◆ Extrait:
= = =

Baloutchistan : La poudrière que personne ne peut ignorer
Le Baloutchistan, qui représente près de la moitié de la superficie du Pakistan mais compte moins de 6 % de sa population, est un perpétuel casse-tête pour Islamabad. La province est riche en ressources – avec de vastes réserves de gaz naturel, de minerais et un littoral stratégique – mais reste la région la plus sous-développée et la plus aliénée politiquement du pays.
Contrairement à la perception populaire, la majorité de la population du Baloutchistan est en fait pachtoune, et non baloutche. Mais c’est l’insurrection nationaliste baloutche, alimentée par des décennies de négligence économique et d’opérations militaires musclées, qui fait la une des journaux.
Du point de vue de l’Iran, le Baloutchistan constitue une vulnérabilité commune. La province iranienne du Sistan-Balouchestan, qui borde le Baloutchistan pakistanais, a subi des attaques de groupes militants sunnites que Téhéran accuse d’être armés et financés par des puissances étrangères, souvent via le territoire pakistanais.
Pour le régime militaire pakistanais, cependant, le problème est aggravé par le fait qu’il se bat sur plusieurs fronts : les séparatistes baloutches, les talibans pakistanais (TTP) et d’autres groupes d’insurgés ou de terroristes. Pourtant, dans une tournure qui serait comique si elle n’était pas si préjudiciable, une part stupéfiante des ressources de renseignement du pays est actuellement consacrée non pas à la contre-insurrection, mais à la surveillance et à la suppression des documents anti-Munir et pro-Imran Khan sur les médias sociaux. On imagine que le contribuable pakistanais pourrait être légèrement irrité de voir que ses roupies durement gagnées sont dépensées pour surveiller les commentaires et les « j’aime » sur Facebook et TikTok.
Pourquoi maintenant ?
L’intensification soudaine des relations entre l’Iran et le Pakistan n’est pas un phénomène isolé. Le Moyen-Orient est à bout de nerfs. Le génocide de Gaza s’éternise, l’Iran et Israël s’échangent des coups de plus en plus directs et les États-Unis ont repositionné leurs forces dans le Golfe. Téhéran fait clairement comprendre à tous les acteurs régionaux qu’en cas de guerre avec Israël et les États-Unis, il ne tolérera pas que les pays voisins – en particulier ceux qui ont des liens avec l’armée américaine – servent de terrain d’opération.

= = =

◆ Consignes de l'exercice:
(1) D'après l'extrait sur le Baloutchistan, quelles sont les ressources dont la province est riche ? Donnez-les toutes.
(2) Traduisez en anglais cette phrase de l'extrait sur le Baloutchistan : « Contrairement à la perception populaire, la majorité de la population du Baloutchistan est en fait pachtoune, et non baloutche. »

= = =

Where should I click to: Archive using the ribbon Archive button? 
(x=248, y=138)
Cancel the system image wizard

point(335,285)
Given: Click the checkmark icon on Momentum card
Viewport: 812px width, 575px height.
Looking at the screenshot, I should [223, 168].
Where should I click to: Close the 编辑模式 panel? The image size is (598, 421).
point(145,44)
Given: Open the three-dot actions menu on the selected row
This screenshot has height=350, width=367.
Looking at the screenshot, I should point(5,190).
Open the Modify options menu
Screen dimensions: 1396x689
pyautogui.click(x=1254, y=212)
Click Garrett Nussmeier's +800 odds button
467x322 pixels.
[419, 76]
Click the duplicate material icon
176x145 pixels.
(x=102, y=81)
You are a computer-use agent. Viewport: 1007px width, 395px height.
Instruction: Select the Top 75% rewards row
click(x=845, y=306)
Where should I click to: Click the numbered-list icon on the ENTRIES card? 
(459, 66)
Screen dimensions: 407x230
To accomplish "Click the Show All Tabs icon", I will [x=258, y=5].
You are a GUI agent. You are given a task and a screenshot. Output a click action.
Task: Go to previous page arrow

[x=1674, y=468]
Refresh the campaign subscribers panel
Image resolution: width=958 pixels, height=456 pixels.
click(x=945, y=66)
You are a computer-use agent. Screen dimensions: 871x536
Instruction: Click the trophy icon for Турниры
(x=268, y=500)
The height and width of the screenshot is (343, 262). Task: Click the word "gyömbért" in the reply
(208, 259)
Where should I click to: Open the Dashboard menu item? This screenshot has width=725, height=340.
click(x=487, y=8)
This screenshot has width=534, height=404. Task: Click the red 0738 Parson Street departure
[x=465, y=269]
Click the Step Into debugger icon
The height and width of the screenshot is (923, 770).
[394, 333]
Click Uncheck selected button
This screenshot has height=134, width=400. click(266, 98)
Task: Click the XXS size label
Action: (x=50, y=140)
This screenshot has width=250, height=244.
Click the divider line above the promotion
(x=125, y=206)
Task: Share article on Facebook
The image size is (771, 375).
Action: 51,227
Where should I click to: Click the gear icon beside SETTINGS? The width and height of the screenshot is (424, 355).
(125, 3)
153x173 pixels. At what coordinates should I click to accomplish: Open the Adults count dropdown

= = =

◆ Réponses complètes:
(1)
- des réserves de gaz naturel
- des minerais
- un littoral stratégique

(2) Contrary to popular perception, the majority of Balochistan's population is in fact Pashtun, not Baloch.